Tomato troubles to be expected in the coastal South


Sudden changes in soil moisture can cause concentric cracks to form around the top of tomato fruits.

Paul Bachi/University of Kentucky Research and Education Center/
Published: Thursday, June 13, 2013 at 02:17 PM.

Growing tomatoes in the coastal South is always a gamble. Throughout the summer you play the odds against insects, diseases, heat, or drought ruining your crop. Until a few weeks ago, growing conditions this season had been nearly ideal, resulting in some of the healthiest tomato plants I have seen in years. Recent heavy rains are likely to change this trend, raising the stakes against a bumper crop this season.

Splitting and cracking

Side splitting and cracking up are terms you want to hear in reference to a joke you just made, not about your tomatoes. Heavy rain, especially when preceded by dry weather, is the leading cause of fruit cracking and splitting in tomatoes. This type of damage is most likely to occur as tomatoes begin to ripen and you are anxiously anticipating harvest, though green fruit can be affected as well.

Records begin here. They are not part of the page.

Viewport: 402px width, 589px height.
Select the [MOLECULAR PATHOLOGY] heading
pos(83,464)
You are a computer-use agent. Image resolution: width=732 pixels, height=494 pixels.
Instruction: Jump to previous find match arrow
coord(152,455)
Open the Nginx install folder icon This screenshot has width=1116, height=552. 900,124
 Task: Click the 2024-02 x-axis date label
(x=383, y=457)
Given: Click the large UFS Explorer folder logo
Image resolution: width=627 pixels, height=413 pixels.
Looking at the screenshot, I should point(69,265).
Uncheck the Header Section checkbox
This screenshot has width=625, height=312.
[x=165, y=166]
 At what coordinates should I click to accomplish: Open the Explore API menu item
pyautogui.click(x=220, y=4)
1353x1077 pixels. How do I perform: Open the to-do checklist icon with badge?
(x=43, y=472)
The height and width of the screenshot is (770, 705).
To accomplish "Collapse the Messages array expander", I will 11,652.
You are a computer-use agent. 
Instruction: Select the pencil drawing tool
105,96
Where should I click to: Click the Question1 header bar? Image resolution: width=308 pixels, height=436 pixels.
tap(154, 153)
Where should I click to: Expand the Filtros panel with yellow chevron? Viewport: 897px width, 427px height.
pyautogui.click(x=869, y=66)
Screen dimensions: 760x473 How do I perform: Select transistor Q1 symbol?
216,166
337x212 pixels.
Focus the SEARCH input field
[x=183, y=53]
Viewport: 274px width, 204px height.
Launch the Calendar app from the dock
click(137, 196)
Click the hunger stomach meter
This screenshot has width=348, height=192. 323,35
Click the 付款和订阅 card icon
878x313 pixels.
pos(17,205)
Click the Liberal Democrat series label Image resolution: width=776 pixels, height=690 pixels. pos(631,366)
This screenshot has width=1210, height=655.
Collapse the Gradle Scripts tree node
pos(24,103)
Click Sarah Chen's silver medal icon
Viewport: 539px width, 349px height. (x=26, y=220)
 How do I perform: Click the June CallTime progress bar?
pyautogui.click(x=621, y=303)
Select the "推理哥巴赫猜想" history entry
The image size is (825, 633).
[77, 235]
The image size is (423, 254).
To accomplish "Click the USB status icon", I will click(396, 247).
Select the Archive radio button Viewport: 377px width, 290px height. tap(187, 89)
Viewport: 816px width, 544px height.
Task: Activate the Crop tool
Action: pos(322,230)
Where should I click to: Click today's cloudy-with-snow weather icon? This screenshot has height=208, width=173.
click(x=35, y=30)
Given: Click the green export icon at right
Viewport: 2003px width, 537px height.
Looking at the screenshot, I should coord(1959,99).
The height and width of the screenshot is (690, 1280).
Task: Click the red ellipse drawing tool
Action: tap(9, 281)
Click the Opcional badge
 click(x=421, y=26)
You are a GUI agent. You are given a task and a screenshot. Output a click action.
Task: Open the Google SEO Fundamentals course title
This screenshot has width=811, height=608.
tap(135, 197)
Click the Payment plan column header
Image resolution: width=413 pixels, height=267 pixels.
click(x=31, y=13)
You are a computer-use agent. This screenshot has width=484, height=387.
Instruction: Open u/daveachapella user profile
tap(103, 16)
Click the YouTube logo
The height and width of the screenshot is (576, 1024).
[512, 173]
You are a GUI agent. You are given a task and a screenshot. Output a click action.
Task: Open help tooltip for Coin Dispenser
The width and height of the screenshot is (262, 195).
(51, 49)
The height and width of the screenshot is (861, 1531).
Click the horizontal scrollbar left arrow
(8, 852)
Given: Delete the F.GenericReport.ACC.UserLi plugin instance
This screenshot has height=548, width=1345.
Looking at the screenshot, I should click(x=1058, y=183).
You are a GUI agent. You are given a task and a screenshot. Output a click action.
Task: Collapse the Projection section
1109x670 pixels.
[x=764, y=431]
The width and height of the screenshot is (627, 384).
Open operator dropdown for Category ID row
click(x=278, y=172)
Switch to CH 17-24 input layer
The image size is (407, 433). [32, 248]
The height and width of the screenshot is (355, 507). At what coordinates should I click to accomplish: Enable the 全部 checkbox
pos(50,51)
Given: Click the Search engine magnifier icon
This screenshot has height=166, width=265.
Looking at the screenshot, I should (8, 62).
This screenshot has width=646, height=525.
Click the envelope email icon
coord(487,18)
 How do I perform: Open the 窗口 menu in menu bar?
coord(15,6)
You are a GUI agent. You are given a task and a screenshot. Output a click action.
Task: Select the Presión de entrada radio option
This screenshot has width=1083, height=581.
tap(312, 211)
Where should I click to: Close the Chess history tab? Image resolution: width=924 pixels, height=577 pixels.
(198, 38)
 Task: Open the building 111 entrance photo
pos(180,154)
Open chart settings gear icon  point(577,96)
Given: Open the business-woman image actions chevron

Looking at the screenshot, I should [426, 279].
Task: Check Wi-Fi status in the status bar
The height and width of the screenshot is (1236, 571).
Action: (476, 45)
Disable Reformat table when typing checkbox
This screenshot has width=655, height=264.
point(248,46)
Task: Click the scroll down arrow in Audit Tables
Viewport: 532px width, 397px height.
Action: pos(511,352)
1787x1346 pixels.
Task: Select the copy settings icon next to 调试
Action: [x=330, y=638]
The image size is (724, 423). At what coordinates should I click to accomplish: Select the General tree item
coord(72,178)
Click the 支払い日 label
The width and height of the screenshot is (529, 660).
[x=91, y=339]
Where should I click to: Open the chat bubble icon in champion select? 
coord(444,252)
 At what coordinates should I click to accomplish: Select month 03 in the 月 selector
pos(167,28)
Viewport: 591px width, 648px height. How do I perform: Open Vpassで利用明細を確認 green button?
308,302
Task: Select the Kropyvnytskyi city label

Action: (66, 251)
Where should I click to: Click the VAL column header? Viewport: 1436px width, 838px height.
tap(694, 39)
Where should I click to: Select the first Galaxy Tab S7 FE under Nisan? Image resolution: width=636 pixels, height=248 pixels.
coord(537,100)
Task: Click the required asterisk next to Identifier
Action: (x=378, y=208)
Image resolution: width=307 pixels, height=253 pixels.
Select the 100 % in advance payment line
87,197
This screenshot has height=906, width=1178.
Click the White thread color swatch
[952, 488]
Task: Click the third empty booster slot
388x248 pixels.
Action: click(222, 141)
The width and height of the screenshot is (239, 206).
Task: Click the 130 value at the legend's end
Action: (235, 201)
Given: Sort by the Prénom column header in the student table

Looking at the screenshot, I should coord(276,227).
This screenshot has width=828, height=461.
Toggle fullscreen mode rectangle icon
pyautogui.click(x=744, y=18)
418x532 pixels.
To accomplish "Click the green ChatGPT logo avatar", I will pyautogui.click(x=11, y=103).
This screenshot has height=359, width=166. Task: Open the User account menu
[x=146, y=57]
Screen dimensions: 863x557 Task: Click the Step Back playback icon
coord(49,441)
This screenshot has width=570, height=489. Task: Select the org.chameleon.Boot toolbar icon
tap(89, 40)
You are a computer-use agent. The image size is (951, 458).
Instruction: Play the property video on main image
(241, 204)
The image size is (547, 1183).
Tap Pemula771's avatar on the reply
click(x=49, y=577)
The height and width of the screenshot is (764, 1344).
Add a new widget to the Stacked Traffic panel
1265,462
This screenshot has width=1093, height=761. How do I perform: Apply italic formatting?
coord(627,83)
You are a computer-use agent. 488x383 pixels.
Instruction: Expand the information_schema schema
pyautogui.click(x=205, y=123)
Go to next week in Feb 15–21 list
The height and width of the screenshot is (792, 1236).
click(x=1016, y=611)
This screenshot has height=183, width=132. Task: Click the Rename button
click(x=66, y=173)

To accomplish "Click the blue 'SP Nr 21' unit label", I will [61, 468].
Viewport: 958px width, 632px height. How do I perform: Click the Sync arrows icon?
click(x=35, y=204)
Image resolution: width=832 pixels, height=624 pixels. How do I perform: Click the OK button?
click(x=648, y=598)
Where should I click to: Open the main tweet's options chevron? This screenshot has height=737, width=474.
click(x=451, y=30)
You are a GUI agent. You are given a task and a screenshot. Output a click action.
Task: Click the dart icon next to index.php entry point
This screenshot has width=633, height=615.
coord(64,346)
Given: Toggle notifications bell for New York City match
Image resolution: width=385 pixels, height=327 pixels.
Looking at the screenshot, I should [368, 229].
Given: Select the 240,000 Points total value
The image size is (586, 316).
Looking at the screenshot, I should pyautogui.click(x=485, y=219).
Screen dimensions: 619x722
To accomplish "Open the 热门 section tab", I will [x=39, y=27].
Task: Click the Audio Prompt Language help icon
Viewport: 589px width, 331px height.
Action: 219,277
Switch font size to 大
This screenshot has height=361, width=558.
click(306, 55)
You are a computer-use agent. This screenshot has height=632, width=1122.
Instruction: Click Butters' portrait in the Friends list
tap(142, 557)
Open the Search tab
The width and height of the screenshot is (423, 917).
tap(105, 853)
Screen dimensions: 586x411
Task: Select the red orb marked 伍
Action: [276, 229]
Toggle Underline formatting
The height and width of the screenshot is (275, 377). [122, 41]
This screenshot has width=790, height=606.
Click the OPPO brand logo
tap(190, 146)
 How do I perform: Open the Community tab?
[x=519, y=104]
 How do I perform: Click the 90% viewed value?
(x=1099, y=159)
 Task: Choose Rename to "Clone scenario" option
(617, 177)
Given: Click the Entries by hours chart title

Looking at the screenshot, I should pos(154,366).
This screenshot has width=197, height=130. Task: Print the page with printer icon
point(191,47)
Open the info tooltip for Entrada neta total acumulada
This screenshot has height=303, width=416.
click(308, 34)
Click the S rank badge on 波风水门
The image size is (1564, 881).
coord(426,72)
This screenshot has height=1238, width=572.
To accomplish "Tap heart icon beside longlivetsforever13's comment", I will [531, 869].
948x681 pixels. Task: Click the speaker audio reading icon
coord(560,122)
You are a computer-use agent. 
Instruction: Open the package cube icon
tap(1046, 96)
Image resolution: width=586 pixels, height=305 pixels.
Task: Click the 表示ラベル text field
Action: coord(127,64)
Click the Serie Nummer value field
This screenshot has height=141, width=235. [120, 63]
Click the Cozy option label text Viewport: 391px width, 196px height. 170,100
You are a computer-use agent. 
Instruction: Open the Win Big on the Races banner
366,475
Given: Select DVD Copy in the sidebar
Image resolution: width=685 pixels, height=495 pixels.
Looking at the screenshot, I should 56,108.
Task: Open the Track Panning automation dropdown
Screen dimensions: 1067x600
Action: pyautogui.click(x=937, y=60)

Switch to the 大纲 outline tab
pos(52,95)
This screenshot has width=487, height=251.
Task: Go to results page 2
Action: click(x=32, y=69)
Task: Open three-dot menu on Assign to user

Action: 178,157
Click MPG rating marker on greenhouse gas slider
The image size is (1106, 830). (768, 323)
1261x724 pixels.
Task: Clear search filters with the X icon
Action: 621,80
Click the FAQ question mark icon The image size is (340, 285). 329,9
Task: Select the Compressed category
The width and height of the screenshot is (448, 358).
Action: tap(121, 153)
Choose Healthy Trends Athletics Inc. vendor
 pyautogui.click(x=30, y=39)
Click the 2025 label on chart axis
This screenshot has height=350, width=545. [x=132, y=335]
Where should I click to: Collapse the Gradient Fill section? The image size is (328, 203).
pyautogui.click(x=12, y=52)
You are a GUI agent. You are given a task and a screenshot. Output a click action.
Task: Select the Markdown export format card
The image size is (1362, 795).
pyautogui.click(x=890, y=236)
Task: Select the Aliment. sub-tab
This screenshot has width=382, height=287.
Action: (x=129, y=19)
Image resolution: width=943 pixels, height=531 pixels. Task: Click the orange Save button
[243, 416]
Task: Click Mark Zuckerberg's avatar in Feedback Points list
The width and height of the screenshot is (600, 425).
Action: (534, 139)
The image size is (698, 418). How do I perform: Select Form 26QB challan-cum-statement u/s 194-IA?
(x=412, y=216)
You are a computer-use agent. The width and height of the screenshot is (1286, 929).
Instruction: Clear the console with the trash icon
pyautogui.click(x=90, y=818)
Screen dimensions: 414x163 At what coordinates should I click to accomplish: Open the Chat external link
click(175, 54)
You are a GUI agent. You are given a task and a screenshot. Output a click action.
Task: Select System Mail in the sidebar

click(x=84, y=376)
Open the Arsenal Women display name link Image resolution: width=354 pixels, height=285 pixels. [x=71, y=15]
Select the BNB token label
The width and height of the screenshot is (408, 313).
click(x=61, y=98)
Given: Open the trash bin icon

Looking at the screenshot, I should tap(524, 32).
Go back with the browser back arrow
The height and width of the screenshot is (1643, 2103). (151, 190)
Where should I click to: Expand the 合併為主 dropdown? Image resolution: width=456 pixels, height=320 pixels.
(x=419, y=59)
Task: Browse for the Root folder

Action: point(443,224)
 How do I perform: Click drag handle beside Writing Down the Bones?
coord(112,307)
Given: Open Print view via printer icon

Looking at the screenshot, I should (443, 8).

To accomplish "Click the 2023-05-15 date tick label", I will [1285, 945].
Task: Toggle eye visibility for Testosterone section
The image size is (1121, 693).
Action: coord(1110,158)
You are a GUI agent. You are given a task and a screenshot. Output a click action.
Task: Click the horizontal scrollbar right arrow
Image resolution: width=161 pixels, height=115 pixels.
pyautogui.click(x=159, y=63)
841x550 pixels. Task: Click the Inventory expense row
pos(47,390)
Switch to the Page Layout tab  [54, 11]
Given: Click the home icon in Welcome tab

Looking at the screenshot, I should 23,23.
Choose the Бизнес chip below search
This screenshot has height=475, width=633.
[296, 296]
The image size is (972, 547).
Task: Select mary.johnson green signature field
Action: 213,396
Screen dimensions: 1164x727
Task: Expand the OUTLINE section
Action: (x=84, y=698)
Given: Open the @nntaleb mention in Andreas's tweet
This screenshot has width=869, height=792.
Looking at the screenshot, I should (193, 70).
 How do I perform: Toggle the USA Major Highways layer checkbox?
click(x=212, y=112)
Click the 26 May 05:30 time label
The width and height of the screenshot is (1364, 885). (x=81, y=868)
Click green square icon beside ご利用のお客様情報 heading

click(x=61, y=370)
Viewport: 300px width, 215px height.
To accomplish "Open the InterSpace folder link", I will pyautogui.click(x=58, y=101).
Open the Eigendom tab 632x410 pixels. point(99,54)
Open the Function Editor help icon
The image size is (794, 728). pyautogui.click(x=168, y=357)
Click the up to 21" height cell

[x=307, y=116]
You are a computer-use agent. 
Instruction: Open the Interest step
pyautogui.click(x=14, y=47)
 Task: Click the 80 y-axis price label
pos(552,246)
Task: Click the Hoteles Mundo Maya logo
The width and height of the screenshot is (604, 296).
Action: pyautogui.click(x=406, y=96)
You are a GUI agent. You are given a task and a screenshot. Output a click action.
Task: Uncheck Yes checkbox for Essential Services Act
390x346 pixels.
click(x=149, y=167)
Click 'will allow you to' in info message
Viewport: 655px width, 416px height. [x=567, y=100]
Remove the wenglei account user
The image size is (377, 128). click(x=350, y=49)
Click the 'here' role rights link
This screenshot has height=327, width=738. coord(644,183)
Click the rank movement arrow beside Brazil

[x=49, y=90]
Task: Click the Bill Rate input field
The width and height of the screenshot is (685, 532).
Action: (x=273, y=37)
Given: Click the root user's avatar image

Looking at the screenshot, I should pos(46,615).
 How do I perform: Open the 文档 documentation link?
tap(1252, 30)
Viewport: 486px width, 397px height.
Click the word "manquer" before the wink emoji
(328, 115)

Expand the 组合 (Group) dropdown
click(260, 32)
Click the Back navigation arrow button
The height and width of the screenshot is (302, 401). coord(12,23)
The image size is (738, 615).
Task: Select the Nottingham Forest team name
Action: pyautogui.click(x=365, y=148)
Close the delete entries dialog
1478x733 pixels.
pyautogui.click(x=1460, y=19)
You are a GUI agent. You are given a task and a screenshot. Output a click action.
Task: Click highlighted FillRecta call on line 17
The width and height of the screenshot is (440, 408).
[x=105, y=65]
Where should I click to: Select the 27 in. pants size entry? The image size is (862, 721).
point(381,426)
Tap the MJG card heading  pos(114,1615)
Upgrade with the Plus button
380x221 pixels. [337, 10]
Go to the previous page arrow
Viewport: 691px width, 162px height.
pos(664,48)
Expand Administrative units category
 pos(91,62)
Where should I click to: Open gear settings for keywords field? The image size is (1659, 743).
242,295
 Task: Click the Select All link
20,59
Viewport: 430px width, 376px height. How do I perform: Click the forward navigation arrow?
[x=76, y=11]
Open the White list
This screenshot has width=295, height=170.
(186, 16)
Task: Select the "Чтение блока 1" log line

Cracking and splitting occur when rapid changes in soil moisture levels cause fruits to expand quicker than the tomato skin can grow. There are two different patterns this damage may take. Vertical splits along the sides of fruits are known as radial cracking and are the most serious. This pattern of splitting commonly occurs during hot, humid weather. Cracking that occurs in a circular pattern at the top of tomato fruits, ringing the stem end, is known as concentric cracking. When cracking of either type occurs in green tomatoes, fruits are likely to rot before they fully ripen if left on the vine.      

With both radial and concentric cracking, your best option is to harvest fruits immediately, before they begin to rot. These fruits are edible and can be allowed to finish ripening indoors, though any fruit that develops a sour smell or begins to ooze should go straight to the compost pile. Fruits that ripen off the vine, as well as those that ripen on the vine during cloudy, rainy weather will be less flavorful than those that mature fully on the plant during sunny weather.